President Obama on Thursday personally condemned the current violence in Egypt, where at least 500 people were killed and thousands others injured yesterday after government raids of peaceful pro-Morsi protests sparked widespread violence. "The cycle of violence and escalation needs to stop," Obama said from Martha's Vineyard, where he is on vacation. "The Egyptian people deserve better than what we've seen over the last several days."
The words of condemnation were partly backed up by Obama's announcement that he is canceling a joint biennial military exercise (known as Operation Bright Star) with Egypt that had been set to take place next month in the Sinai region.

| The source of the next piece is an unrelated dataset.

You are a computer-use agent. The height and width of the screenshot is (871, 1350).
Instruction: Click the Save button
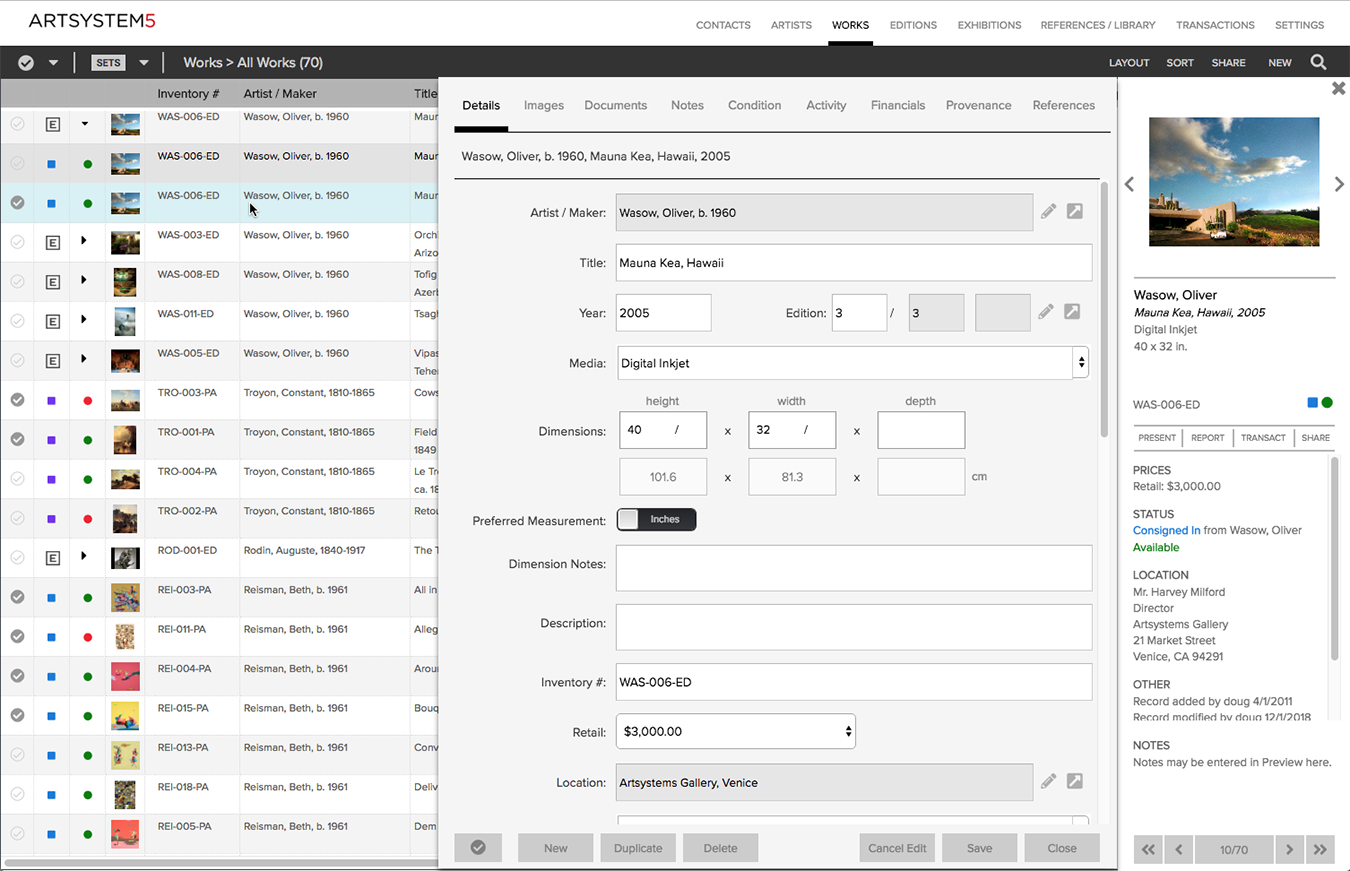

That decision follows last month's move to halt a planned delivery of F-16 fighter jets to Egypt. Still, it's up for debate just how much of a signal the Bright Star decision sends to Egypt's current leaders—particularly given the still-climbing death toll on Cairo's streets, and the fact that the United States is giving $1.3 billion in annual military aid to Egypt’s interim government.
The joint exercise was also canceled two years ago in 2011, during the political turmoil that followed the ouster of Hosni Mubarak, and last occurred in 2009, according to Reuters. "While we want to sustain our relationship with Egypt, our traditional cooperation cannot continue as usual when civilians are being killed in the streets," Obama said, promising that he was prepared to take further steps if the bloodshed continues.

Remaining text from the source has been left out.